Commons Amendment 93 applies the tipping-point provision to UK Supreme Court appointments, similar to the one being applied to other judicial appointments by Part 2 of Schedule 13 to the Bill. The Government’s position has always been that the tipping point should apply to Supreme Court appointments. We believe that Section 159 of the Equality Act 2010 could already be applied to Supreme Court appointments, but on Third Reading my noble friend Lord Marks expressed some doubt as to whether this was the case. After considering the points raised by my noble friend, the Government brought forward Commons Amendment 93, which removes any uncertainty that a tipping point can apply to Supreme Court appointments. Commons Amendment 130 relates to the judicial deployment provisions in Schedule 14 to the Bill, which aim to provide greater flexibility in deploying judges to different courts and tribunals. After further consultation with the judiciary about the extent of these flexible deployment provisions, and given the particular skills and experience needed in Crown Court cases, we have concluded that the Crown Court should be removed from the deployment provisions.

On the UK Supreme Court, I am sure the House will wholeheartedly welcome Commons Amendment 7. Both on Report and at Third Reading in this House,

25 Mar 2013 : Column 835

the Government indicated that we were discussing the appointments process for the chief executive of the UK Supreme Court with the president of the court with a view to arriving at an agreed way forward. I am pleased to report that these discussions were successfully concluded, and as a result Commons Amendment 7 amends the Constitutional Reform Act 2005 so that the president of the UK Supreme Court, rather than the Lord Chancellor, is made responsible for the appointment of the chief executive, and it is no longer necessary for the chief executive to agree the staffing structure of the court with the Lord Chancellor.

On broadcasting, as the House is aware, Clause 28 confers on the Lord Chancellor the power to make an order, with the agreement of the Lord Chief Justice, setting out circumstances in which the current legislative ban on broadcasting court proceedings below the Supreme Court level may be disapplied. When we debated these provisions previously, I believe all were agreed that while it is important for justice to be seen to be done, this must not be at the expense of the proper administration of justice. I remember talking to this particular amendment at the time. Let me just reiterate some of the reassurances that were given. Any order made under Clause 28 will be subject to a triple lock requiring: first, the agreement of the Lord Chancellor; secondly, the agreement of the Lord Chief Justice; and, thirdly, scrutiny by Parliament under the affirmative procedure. In addition to this, there is a fourth lock, which will give judges the discretion to stop filming or to refuse to allow broadcast of recorded footage in a particular case.

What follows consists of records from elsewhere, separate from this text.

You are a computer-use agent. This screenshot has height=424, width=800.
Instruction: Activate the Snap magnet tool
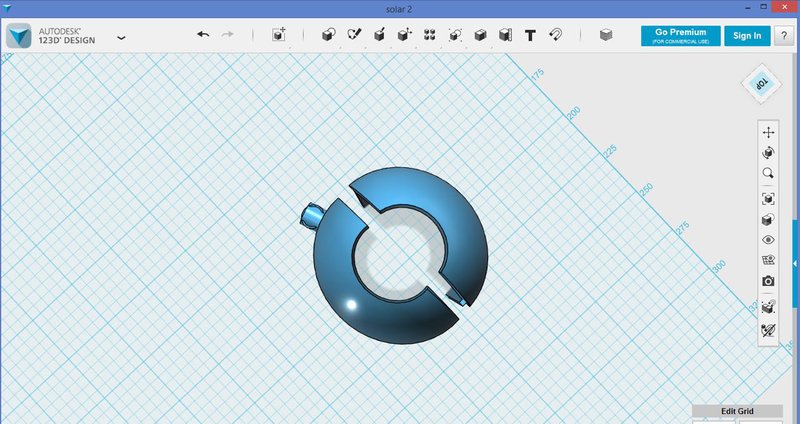pyautogui.click(x=556, y=35)
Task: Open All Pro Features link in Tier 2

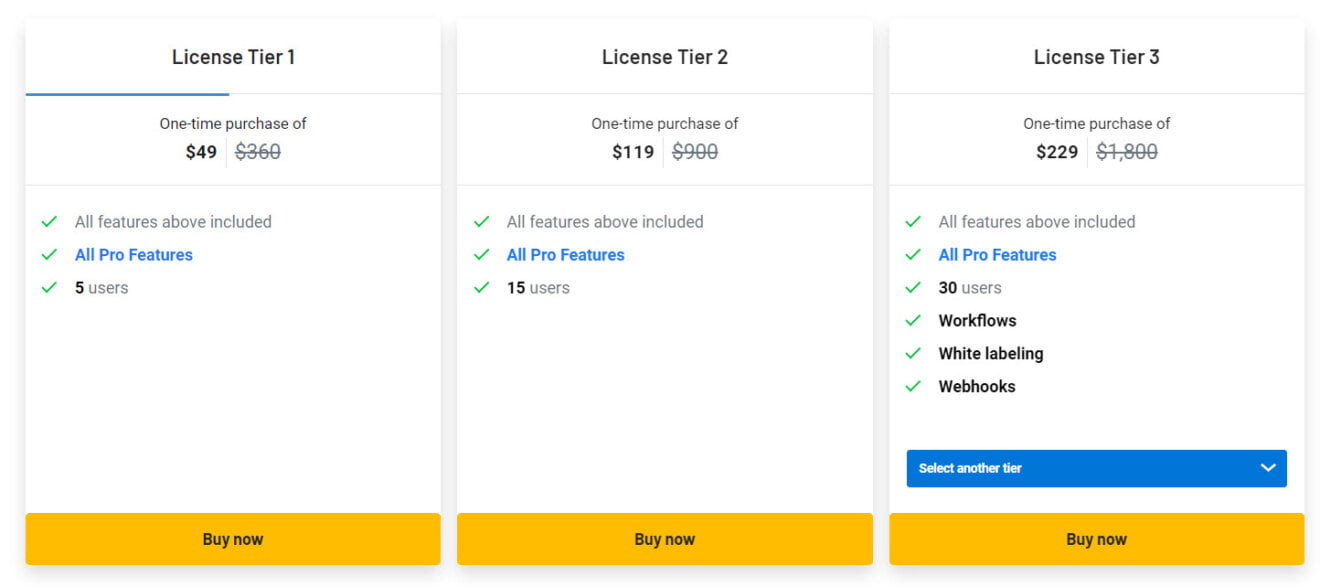Action: click(x=566, y=255)
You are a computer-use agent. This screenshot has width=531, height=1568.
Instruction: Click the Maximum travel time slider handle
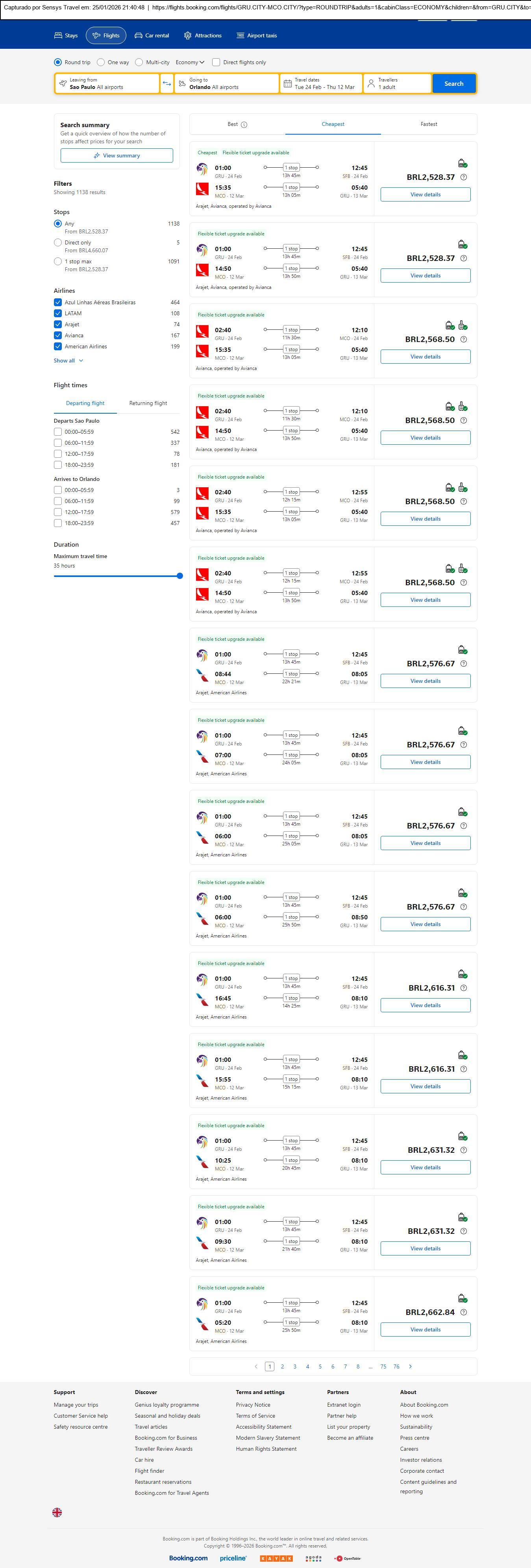tap(179, 576)
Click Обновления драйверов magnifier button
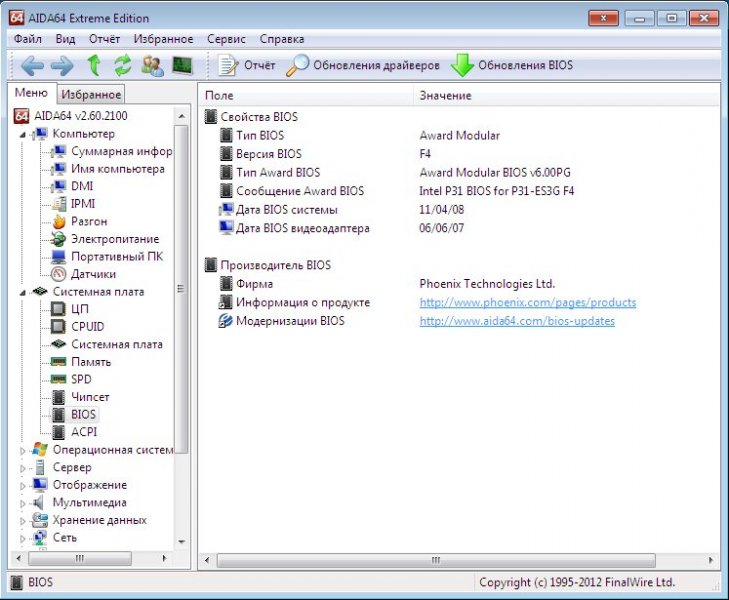Viewport: 729px width, 600px height. tap(363, 66)
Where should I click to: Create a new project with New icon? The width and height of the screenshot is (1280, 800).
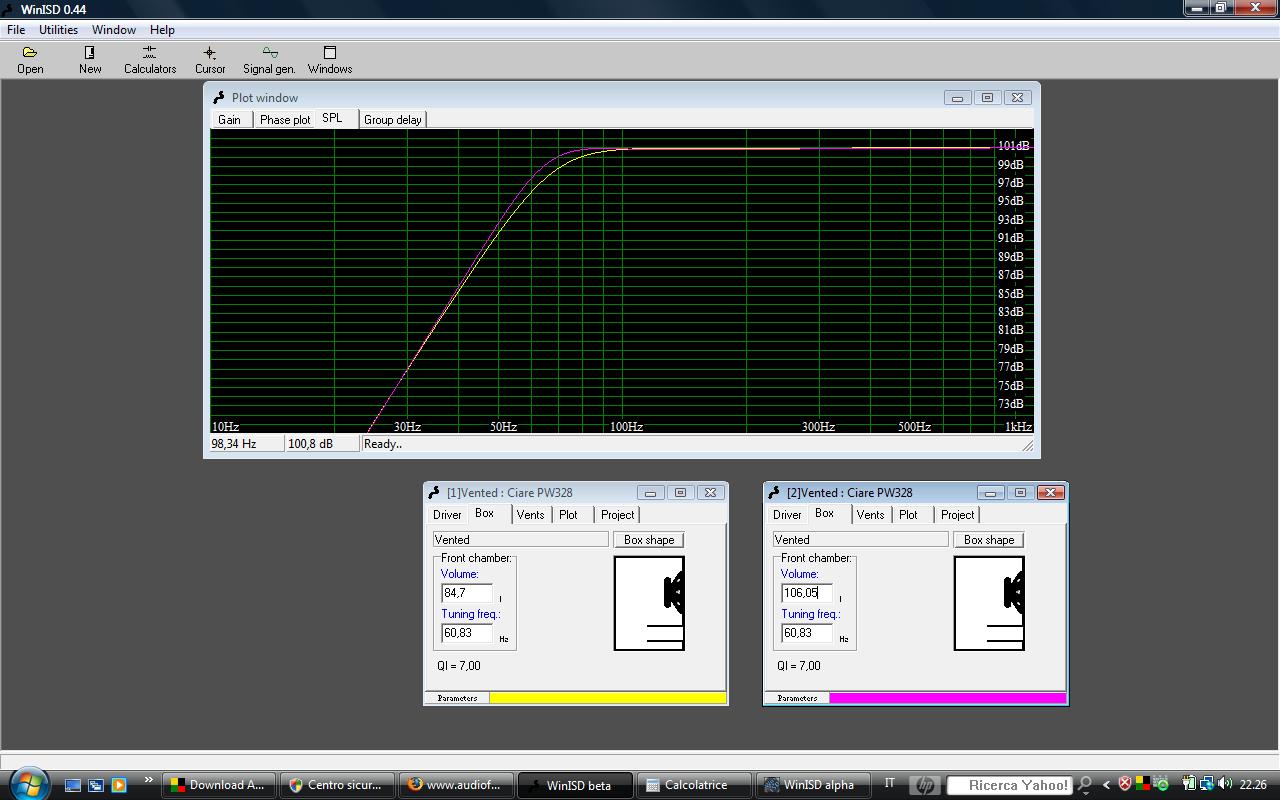click(90, 59)

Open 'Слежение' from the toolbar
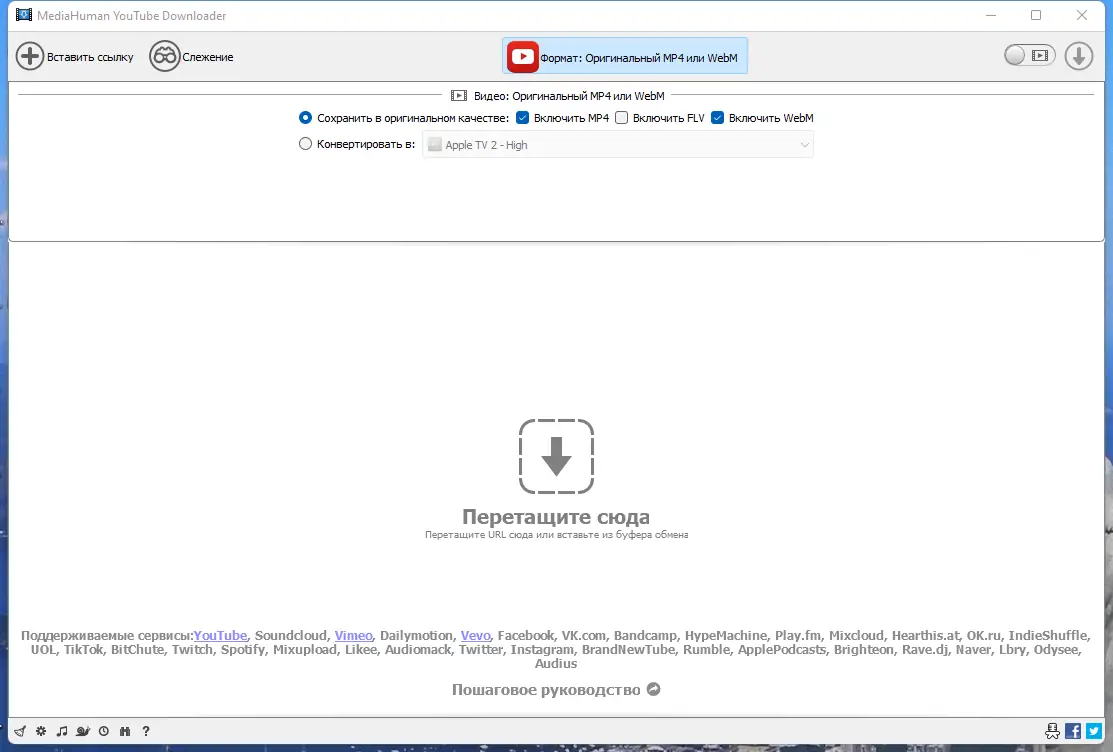coord(191,56)
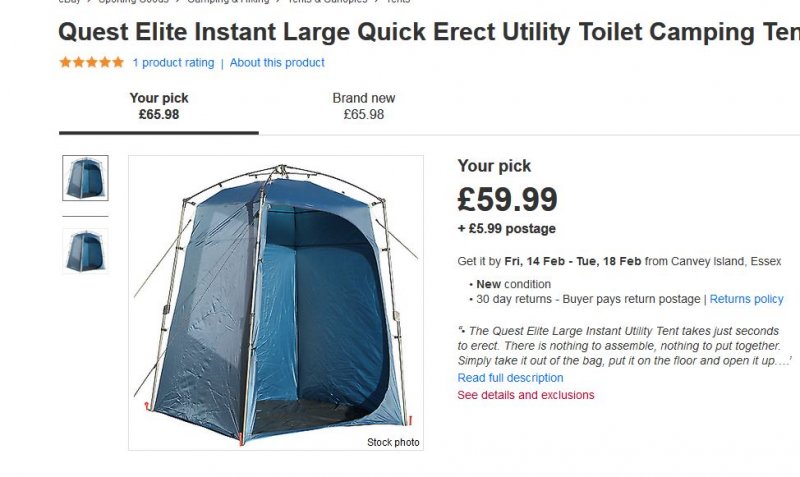Image resolution: width=800 pixels, height=477 pixels.
Task: Click the 'Stock photo' label
Action: (393, 442)
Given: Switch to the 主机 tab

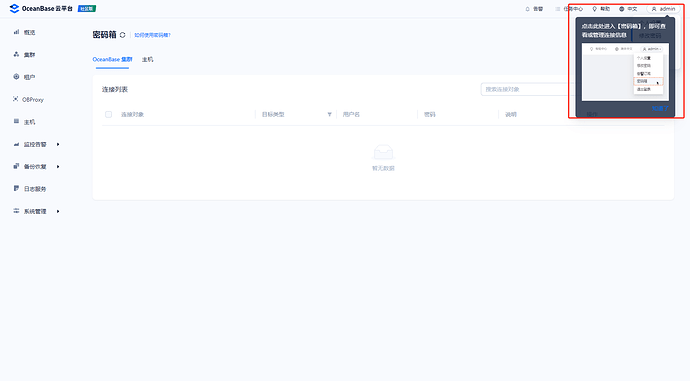Looking at the screenshot, I should [147, 59].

Clause 28(3) sets out the judicial tests that a judge must apply when considering whether to stop or prohibit filming in order to protect the interests of victims, witnesses and other parties. As currently drafted, only individuals who are party to proceedings are protected. We strongly believe that the court should be allowed to consider the impact on individuals who are not party to proceedings—for example, the families of victims and offenders—when considering whether to use the judicial veto. As such, Commons Amendment 9 would modify these tests to give the judge a wider discretion to stop the filming or broadcasting of court proceedings.

The requirement for the court to consider “the fairness of any proceedings” would be replaced with a wider requirement to consider the interests of justice, while the requirement for the court to consider whether “any person involved in the proceedings is not unduly prejudiced” would be replaced with a broader requirement for the court to consider whether any person will be unduly prejudiced, irrespective of whether they are a party to the proceedings. Commons Amendments 8, 10, 33 and 37 put beyond doubt the fact that the UK Supreme Court may record and broadcast its proceedings. They are essentially amendments that clarify this position.